この試合の2点目のゴールはその典型であって、左右両サイドからふられた千葉のDFはFWヨンセンを対処しきれなかった。
■ 自信を持つ名古屋前半は自分たちのサッカーが出来ず逆転ゴールを奪われたが、結局、2点を取って逆転に成功。これで6連勝となった。いい形で試合を進めることが出来なかったことを試合中に修正し、逆転ゴールにつなげたことは評価できる。それぞれの選手の出来は必ずしも良くはなかったが、それでもチーム全体のパフォーマンスは必要レベルを維持した。
当たり前といえば当たり前だが、結果が出ていることもあって、チーム全員に自信がみなぎっていてすべてがいい具合に進んでいる。スーパーサブで3試合連続ゴールのFW杉本の活躍が顕著な例で、スタメンの座をFW玉田に奪われる形になっているが、決して腐らずにプレーを続けていて、脅威的なスピードが相手の脅威になっている。
下位チーム相手ではあるが戦いやすい相手とは言えない千葉に対して逆転でつかんだ勝利は大きいだろう。さらなる自信を獲得できる試合となった。

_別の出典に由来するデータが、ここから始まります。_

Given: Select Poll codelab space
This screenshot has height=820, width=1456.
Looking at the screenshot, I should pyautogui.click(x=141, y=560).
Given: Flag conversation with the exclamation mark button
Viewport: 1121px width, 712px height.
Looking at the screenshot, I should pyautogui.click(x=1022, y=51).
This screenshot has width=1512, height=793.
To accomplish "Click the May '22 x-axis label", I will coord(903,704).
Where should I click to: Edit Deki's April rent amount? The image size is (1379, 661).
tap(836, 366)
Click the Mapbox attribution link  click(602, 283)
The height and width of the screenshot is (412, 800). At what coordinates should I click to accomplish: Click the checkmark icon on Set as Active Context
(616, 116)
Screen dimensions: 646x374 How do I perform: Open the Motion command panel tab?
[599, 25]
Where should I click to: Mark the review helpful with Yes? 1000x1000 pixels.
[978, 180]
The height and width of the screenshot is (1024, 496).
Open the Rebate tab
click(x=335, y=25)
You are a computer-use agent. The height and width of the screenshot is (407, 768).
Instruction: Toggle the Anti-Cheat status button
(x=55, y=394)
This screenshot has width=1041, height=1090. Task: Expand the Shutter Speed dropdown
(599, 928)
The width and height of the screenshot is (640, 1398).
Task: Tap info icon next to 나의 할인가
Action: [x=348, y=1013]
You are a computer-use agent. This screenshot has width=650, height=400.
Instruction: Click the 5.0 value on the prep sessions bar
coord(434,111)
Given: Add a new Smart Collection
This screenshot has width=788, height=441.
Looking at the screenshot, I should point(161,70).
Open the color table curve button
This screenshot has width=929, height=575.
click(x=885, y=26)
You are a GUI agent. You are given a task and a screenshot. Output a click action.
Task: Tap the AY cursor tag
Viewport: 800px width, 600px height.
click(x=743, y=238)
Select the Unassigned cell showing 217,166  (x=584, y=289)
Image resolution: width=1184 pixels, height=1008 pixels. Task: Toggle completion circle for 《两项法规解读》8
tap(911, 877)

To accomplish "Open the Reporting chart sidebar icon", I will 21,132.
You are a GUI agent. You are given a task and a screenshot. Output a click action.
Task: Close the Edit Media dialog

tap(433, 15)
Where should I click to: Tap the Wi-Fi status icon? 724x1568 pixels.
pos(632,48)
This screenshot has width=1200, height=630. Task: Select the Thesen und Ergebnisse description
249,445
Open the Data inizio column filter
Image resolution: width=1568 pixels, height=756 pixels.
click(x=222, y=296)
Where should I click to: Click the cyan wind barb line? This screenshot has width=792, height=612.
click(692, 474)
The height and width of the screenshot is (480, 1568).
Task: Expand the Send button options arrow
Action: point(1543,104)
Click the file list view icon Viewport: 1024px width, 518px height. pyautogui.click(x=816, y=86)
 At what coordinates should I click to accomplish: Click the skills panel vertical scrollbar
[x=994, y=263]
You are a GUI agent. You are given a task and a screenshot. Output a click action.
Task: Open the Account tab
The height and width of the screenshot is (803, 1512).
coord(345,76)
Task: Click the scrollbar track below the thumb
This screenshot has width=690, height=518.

■ 消極的になった千葉千葉は立ち上がりは積極的な守備を行った。不運なPKで先制ゴールを奪ったが、FW巻とMF伊藤のゴールで逆転に成功した。非常にいい形になったが、逆転したあとから途端にチーム全体が消極的になった。特に守備面ではその影響がダイレクトに表れて、それ以後はボール支配率でも圧倒されて、両サイドから多くのクロスを送られて苦しい展開となった。
勝ててないチームの宿命とはいえ、相手に攻め込まれても耐えることの出来るDFラインであれば問題はないが、千葉の場合は、そこまで守備陣の個人能力が高くはないので、失点は時間の問題となってしまう。立ち上がりの守備が非常に良かっただけに、逆にリードを奪ったことがマイナスになってしまった。
■ 奮起が期待される青木孝太千葉は後半にもいくつかのチャンスは作った。特に1点リードの状況で相手を突き放すゴールがあればもっと余裕を持った戦いが出来たはずであるが、突き放すゴールを奪えなかった。
奮起すべきは背番号9を背負う青木孝太。レギュラークラスの多くがチームを退団したことで今シーズンはたくさんの出番をもらっているが、まだゴールはない。チャンスはつかんでいるが、なかなか決め切れないことが多く、きっかけさえあればゴールを量産できそうな能力は備えているが、なかなかきっかけがつかめない。
昨シーズンまでは途中出場がほとんどでチームの命運を握る存在ではなかったが、今シーズンは青木の出来がチームの成績を左右する。当面は彼次第であるが、期待に応えることは出来ていない。